Canada West Foundation Employment Specialist Janet Lane adds grist to the mill on this suggestion: We always have people who had high salaries and who don't have still not found an equivalent job or a job at all.

Statistics do not exist specifically for Calgary, but the provincial proportion of long-term unemployed (beyond 27 weeks of job search) is high, at almost 22%. This is the highest rate of the major Canadian provinces and it comes to us from the layoffs of our traditional industries, says Janet Lane.

How to explain, then, the concerns around a labor shortage? For Janet Lane, the answer is simple: Calgary isn't attracting coveted employees.

“We have a high rate of post-secondary graduates in Calgary and a lot of jobs that don't require a post-secondary education.

— Janet Lane, Director at the Canada West Foundation

Of 103,000 job vacancies in September 2022 in Alberta, two-thirds, or about 70,000, required a degree high school or less education, she points out.

Restaurants, hotels and retail trade are among these recruitment sectors. In this sense, the provincial government's advertising campaign is of little use because it does not target the employees it is trying to attract, according to Ms. Lane.

Instead, she advises encouraging training for these in-demand jobs.

Cristina Schultz of employment agency About Staffing sees another gap: working conditions. Job seekers are looking for hybrid work or telecommuting opportunities, but the available offers and what employers want are employees in the office, she explains.

The wheel also squeaks when the issue of wages is addressed. When there was a lot of talk about shortages, employers had to be creative in enticing employees with additional benefits, incentives and salary increases. […] They are now more realistic and more conservative with their budget.

In this power game, employers have a better chance of winning, she believes, especially with high unemployment: The balance is tilting a little bit, but not yet completely to one side.

< p class="e-p">The manager of the City of Calgary's Department of Economics, Oyin Shyllon, isn't panicking yet, however.

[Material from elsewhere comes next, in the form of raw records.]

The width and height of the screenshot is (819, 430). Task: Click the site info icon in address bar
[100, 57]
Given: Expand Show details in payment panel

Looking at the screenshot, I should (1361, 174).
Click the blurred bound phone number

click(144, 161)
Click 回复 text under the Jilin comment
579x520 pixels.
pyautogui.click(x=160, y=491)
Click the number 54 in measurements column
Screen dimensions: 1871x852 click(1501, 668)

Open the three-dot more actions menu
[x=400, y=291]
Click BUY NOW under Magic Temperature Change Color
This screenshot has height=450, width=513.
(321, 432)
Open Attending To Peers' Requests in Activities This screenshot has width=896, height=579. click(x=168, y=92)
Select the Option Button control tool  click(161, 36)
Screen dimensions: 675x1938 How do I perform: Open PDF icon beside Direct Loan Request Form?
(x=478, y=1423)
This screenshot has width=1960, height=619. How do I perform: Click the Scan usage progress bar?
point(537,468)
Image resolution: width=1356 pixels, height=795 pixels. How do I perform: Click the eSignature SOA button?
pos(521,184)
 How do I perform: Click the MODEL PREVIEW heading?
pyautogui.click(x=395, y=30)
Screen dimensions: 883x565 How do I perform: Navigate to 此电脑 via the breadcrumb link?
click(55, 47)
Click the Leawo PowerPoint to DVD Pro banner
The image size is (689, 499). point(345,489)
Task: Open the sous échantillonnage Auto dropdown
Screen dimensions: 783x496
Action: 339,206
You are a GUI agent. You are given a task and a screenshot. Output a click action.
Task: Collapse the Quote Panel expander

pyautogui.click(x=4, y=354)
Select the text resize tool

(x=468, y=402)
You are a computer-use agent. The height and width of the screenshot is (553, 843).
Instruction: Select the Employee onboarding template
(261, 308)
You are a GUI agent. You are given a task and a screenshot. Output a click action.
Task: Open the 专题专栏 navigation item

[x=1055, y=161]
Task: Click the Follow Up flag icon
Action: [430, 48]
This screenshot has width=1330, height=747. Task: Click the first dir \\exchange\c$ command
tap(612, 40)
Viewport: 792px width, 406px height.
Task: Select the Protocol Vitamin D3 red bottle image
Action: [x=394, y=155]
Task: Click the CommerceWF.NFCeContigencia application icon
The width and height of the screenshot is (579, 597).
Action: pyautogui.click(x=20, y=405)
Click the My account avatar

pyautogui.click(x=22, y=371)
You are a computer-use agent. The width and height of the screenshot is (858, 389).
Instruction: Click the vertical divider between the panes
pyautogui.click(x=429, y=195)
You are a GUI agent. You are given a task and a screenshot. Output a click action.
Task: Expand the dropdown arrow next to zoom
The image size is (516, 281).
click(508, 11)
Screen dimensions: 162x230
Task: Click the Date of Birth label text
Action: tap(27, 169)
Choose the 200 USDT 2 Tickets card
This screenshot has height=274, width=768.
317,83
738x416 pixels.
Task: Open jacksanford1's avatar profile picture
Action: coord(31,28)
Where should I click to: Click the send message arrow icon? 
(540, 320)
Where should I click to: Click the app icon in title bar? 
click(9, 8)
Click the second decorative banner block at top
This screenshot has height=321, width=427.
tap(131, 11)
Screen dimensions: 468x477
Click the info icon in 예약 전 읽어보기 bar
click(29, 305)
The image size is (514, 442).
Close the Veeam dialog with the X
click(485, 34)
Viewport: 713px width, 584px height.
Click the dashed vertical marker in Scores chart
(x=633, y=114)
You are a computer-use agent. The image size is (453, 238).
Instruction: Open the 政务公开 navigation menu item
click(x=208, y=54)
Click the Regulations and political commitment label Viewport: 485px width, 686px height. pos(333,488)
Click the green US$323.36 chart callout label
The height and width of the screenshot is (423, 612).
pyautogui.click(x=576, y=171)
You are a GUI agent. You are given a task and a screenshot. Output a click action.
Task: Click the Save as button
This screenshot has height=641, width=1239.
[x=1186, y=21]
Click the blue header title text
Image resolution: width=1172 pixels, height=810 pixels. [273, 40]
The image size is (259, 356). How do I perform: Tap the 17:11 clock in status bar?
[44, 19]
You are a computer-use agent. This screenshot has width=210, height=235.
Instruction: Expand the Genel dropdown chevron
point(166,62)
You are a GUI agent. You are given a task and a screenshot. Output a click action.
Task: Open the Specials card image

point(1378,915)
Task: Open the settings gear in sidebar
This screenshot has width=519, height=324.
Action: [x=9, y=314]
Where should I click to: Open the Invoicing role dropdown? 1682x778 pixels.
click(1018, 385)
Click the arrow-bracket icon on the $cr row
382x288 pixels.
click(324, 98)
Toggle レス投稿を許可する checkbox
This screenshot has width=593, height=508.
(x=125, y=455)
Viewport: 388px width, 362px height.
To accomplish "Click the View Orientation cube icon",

Yes, having six months of job losses is worrisome, but a real chronic problem looms at nine months, he says.

He just believes Calgary is in a cycle of business different than other cities.

“We have had strong job growth compared to other cities. We are slowing down now.

— Oyin Shyllon, Head of Department of Economics, City of Calgary

The thing that reassures him is that the jobs lost are mostly on time partial.